Membranes were blocked for one hour at room temperature with 4% dried milk powder (w/v) dissolved in Tris-buffered saline with 0.1% Tween-20 (TBST). Primary antibodies were diluted with 4% milk (w/v) in TBST and applied overnight at 4°C. The following antibodies and dilutions were used: Millipore 4G10 (05–321) mouse pTyr antibody (1:2000), Cell Signaling Technologies phospho-Src Family (Tyr 416) Antibody #2101 (1:2000), and Cell Signaling Technologies phospho-Zap-70 (Tyr 493)/Syk (Tyr 526) Antibody #2704 (1:2000). After overnight incubation with primary antibody, membranes were washed extensively with TBST. Secondary antibody conjugates to horseradish peroxidase were applied at a 1:1000 dilution in TBST with 4% milk for one hour at room temperature. Blots were washed with TBST, treated with enhanced chemiluminescence reagents, and imaged. For most experiments with high kinase concentrations, the membranes were stained with coomassie brilliant blue to visualize protein levels in each sample. For experiments with low kinase concentrations, a separate SDS-PAGE gel was run and directly stained with coomassie brilliant blue.

Cell-based assays for kinase activation and specificity

The cell-based assays for kinase activation and specificity were carried out as described previously (Brdicka et al., 2005; Yan et al., 2013). HEK 293T cells were transiently co-transfected using Lipofectamine and Plus reagents (Invitrogen) with expression constructs for full-length LAT or the T cell receptor ζ chain along with different expression constructs for the three kinases, ZAP-70, Lck, or Syk, as indicated in Figure 10. Cells were lysed by resuspension in an SDS-PAGE gel loading dye, and cellular debris was removed by ultracentrifugation. The supernatants from the cell lysates were analyzed by western blotting. Phosphorylation of the protein constructs was analyzed with the Millipore 4G10 pan-phosphotyrosine antibody. Expression levels were monitored using specific antibodies for each protein.

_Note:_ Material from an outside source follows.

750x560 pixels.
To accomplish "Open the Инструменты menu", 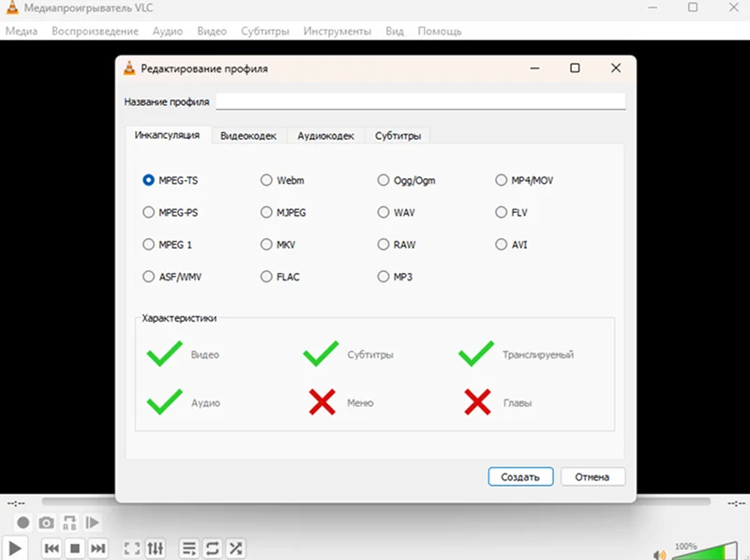I will coord(338,31).
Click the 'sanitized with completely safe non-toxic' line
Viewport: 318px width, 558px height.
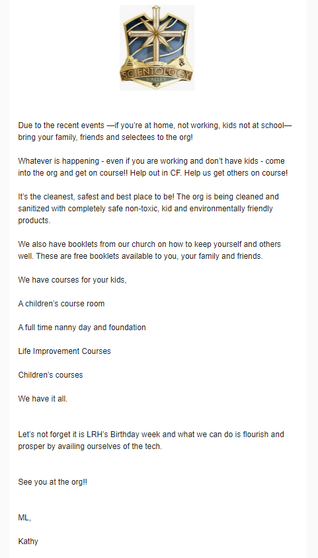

Computational analyses of kinase-substrate interactions

Modeling and molecular dynamics simulations of ZAP-70 bound to a LAT-based peptide

There are no published crystal structures of substrate complexes of ZAP-70 or its close relative Syk. To characterize the substrate-binding region of ZAP-70, we first examined the structures of the substrate-free ZAP-70 kinase domain (PDB code 1U59) (Jin et al., 2004) and Lck kinase domain (PDB code 1QPJ) (Zhu et al., 1999). The electrostatic surface potential of the protein molecules in these crystal structures was calculated using the APBS software (Baker et al., 2001) and visualized in PyMOL (Schrödinger, 2015) (Figure 7A).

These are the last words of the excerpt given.